◆ **TASK PROMPT**
Copy the lines running from the one that contains "How do I perform: Click" to the end of the entries below, exactly and with no pictures.

◆ **INFORMATION SHOWN**
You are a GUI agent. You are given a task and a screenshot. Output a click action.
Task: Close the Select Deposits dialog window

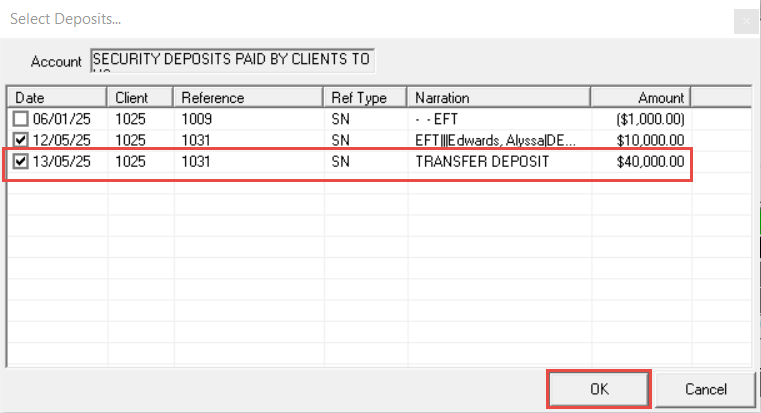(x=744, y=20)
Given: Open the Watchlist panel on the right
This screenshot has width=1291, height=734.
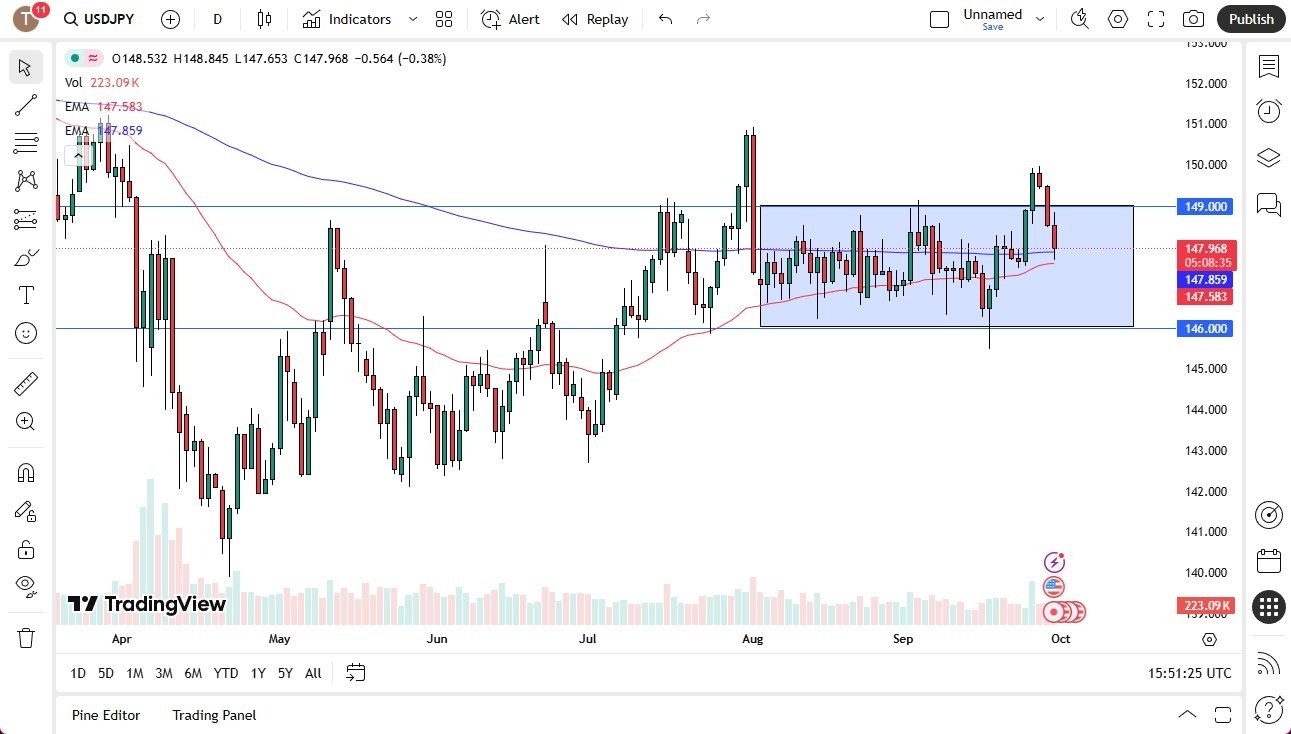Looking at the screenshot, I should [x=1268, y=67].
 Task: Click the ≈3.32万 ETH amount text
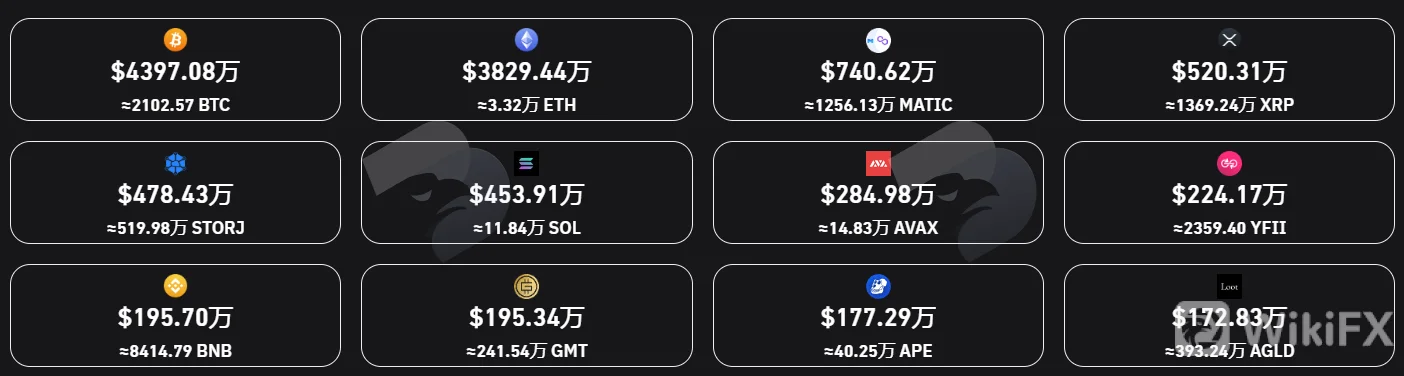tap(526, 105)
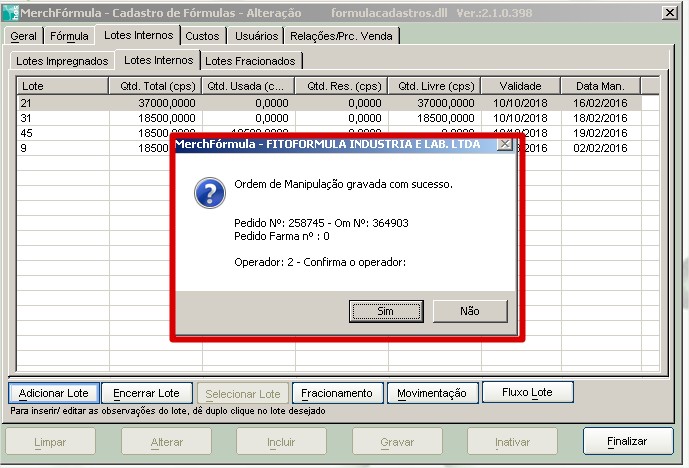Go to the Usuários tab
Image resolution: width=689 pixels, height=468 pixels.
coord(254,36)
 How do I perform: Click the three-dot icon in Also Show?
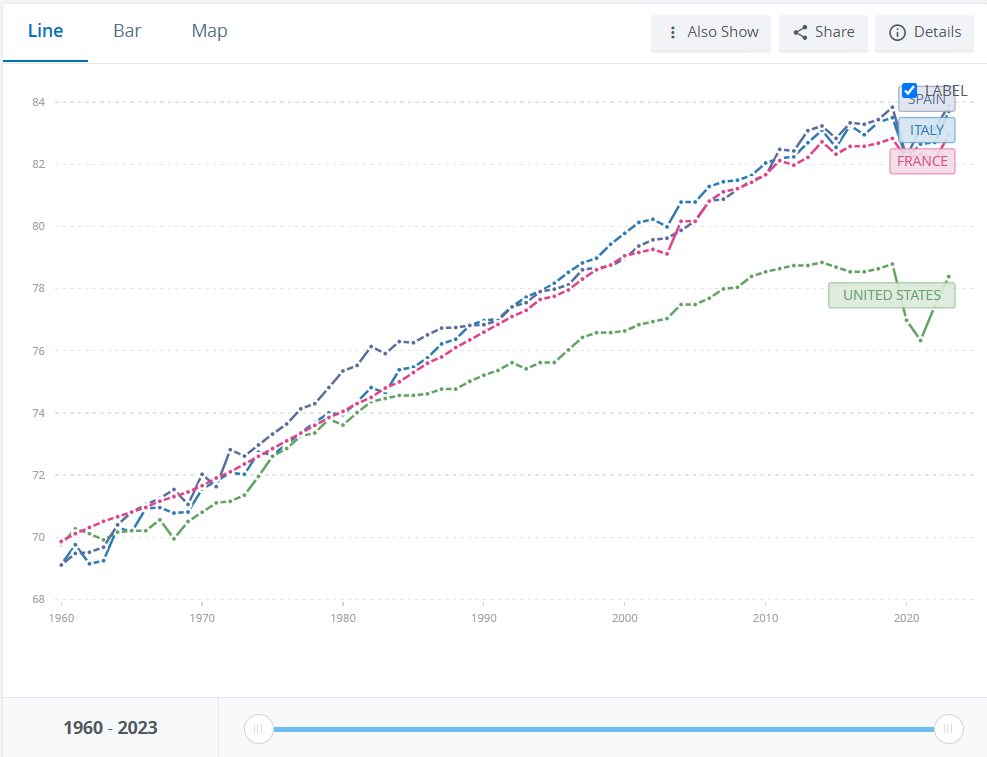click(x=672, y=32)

◆ **WRITTEN SOLUTION**
 How do I perform: Click the three-dot icon in Also Show?
click(x=672, y=32)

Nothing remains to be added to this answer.